-------- 本文 --------

冬になると怠けものは、睡眠欲が強まる。動くのが億劫なので体が冷える。体が冷えるので、寝床が恋しくなる。寝床に納まるといよいよ動きたくなくなる。
昨夜21時から今朝6時まで、たっぷり九時間、途中一度も目覚めることなく熟睡した。まだまだ眠りたりない。動かずにいられなくなるまで何時間でも眠り続けたい。
が、わが家に巣くっている犬類が起こしに来る。
「親びーん、胃袋がゴハン不足で枯渇してますしィ、下の方のタンクが満杯なんですがァ」と。
しかたなく、布団子コロガシしてのそのそ起きだし、ポンスカッシュを飲んだ。なにがポンなのか知らないが、たまたま冷蔵庫に柑橘類の清涼飲料水があったので。
犬類はササミ30%増量特製正月バージョンシーザーごはん刻みスナギモ入り、人類は雑煮で朝食。
透明な朝だったから、太陽を呼吸しに、早めに外へ出た。
生まれたての光は、ステンレスの味がした。
縫い針をつと嘗めたとき、舌に沁みる硬い味だった。
澄んだ空気、冴えた陽射し、透明な空。地球の無垢の姿が、あった。
そんな風景に身を置くと、いつも思う。
この風景を濁らせているのは、人間だけなのだな、と。

-------- 収録データ --------

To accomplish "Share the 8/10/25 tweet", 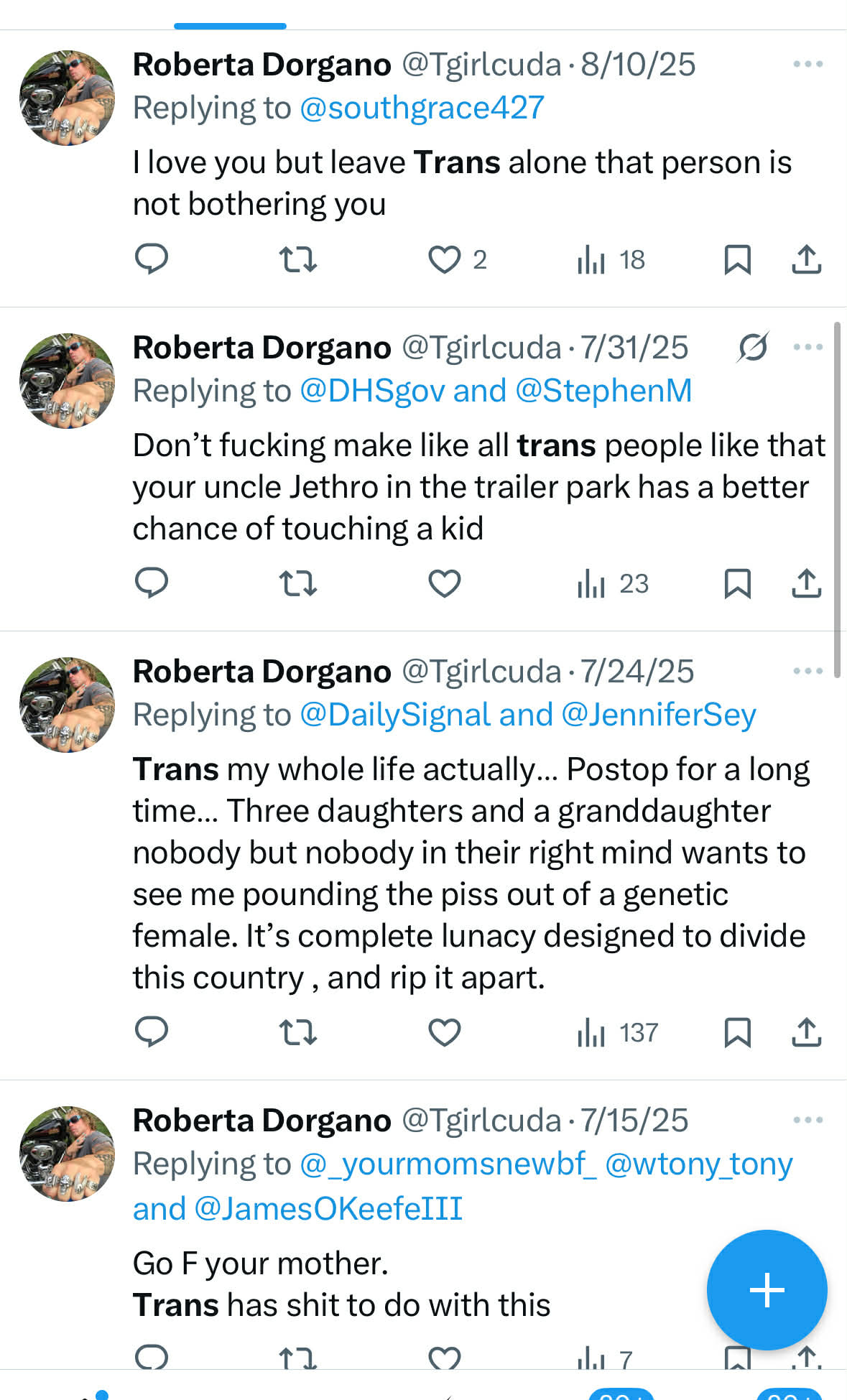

--------
-------- 収録データ --------

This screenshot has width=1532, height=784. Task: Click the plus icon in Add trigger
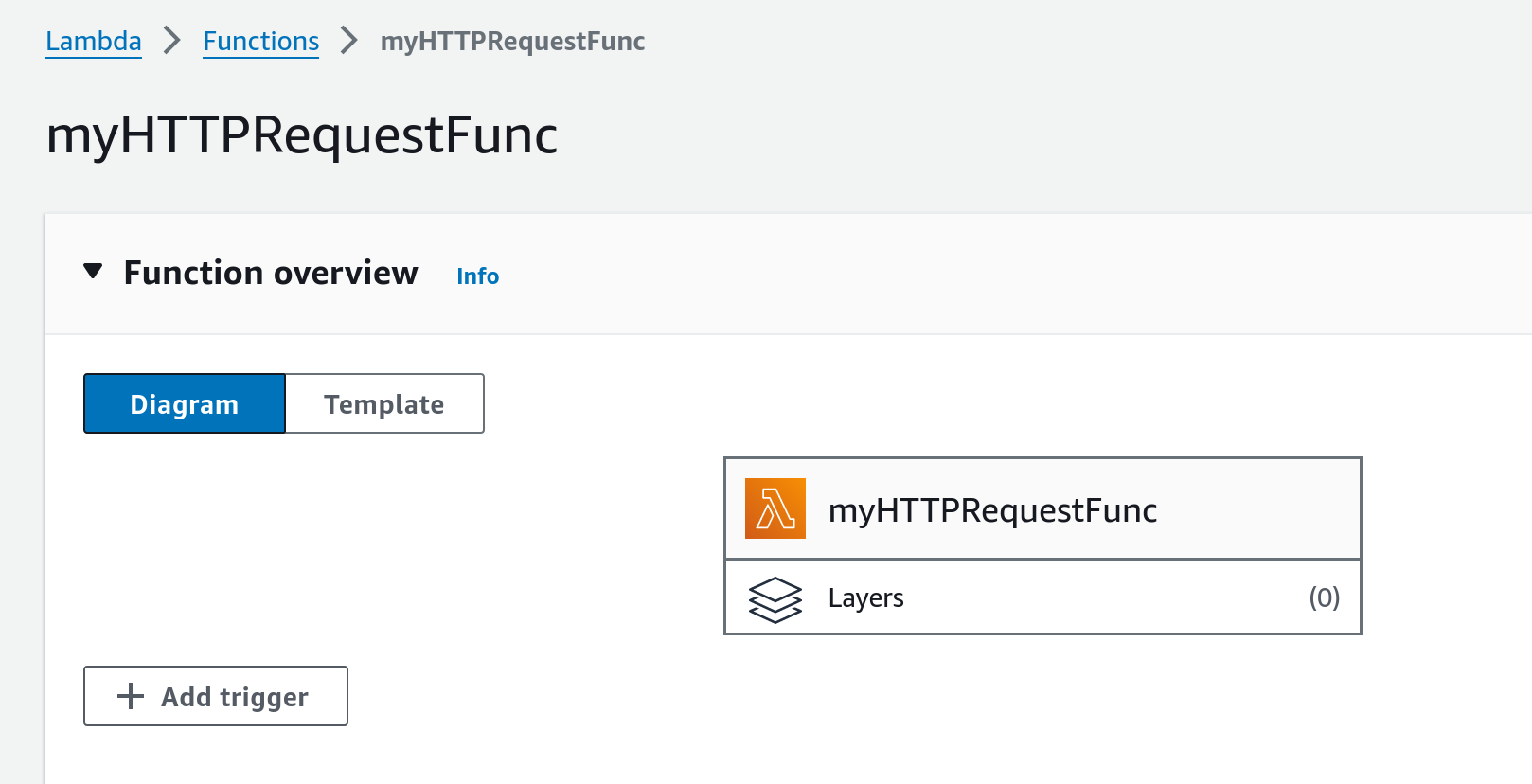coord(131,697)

--------
-------- 収録データ --------

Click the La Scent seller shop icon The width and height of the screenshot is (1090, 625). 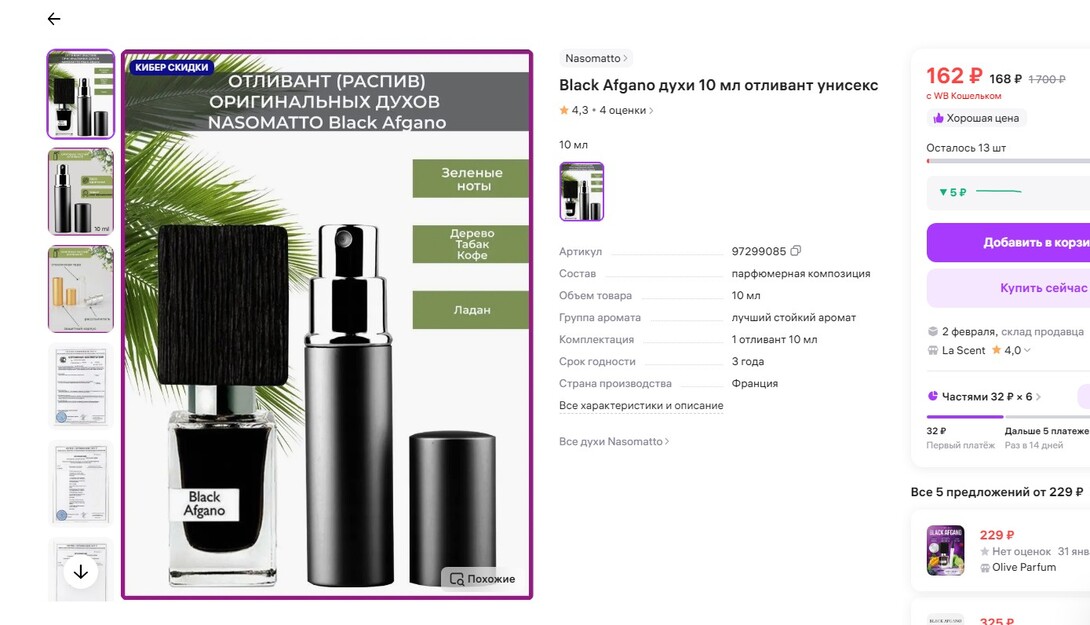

--------

課題一覧:
- 1) 冬の朝の文章では、生まれたての光はどんな味がしたと書かれていますか？
- 2) 冬の朝の文章を、最後の一文の後から続けて書いてください。

解答:
- 1) ステンレスの味がした。

- 2)
午前のうちに例年通り従兄弟夫妻や家族たちと檀那寺へ詣で、昼食してから、病院詣り。
数年前の元旦とやっていることは変わりないが、ずいぶん様変わりしてきた。集う人数が、年々減っていく。時がすべてを変えていく。
これを再生するのも、自分の仕事になってしまうのかと思うと、ちょっと荷が重い。
が、なにも仕事がないよりは良いのだろう。眠いけど、なにかしないと。
など思いつつ帰宅し、久しぶりに醸造酒を呑んだ。
津軽のじょっぱりという酒。寒地らしい、硬い味がした。
あ、朝の光の、針の味だ、と思った。
また、人造ではあるけれど、時の境界線を越え、新しい年が始まった。
いま暫く引きこもりが続きそうだけど、今年も夜な夜なぼやき続けよう。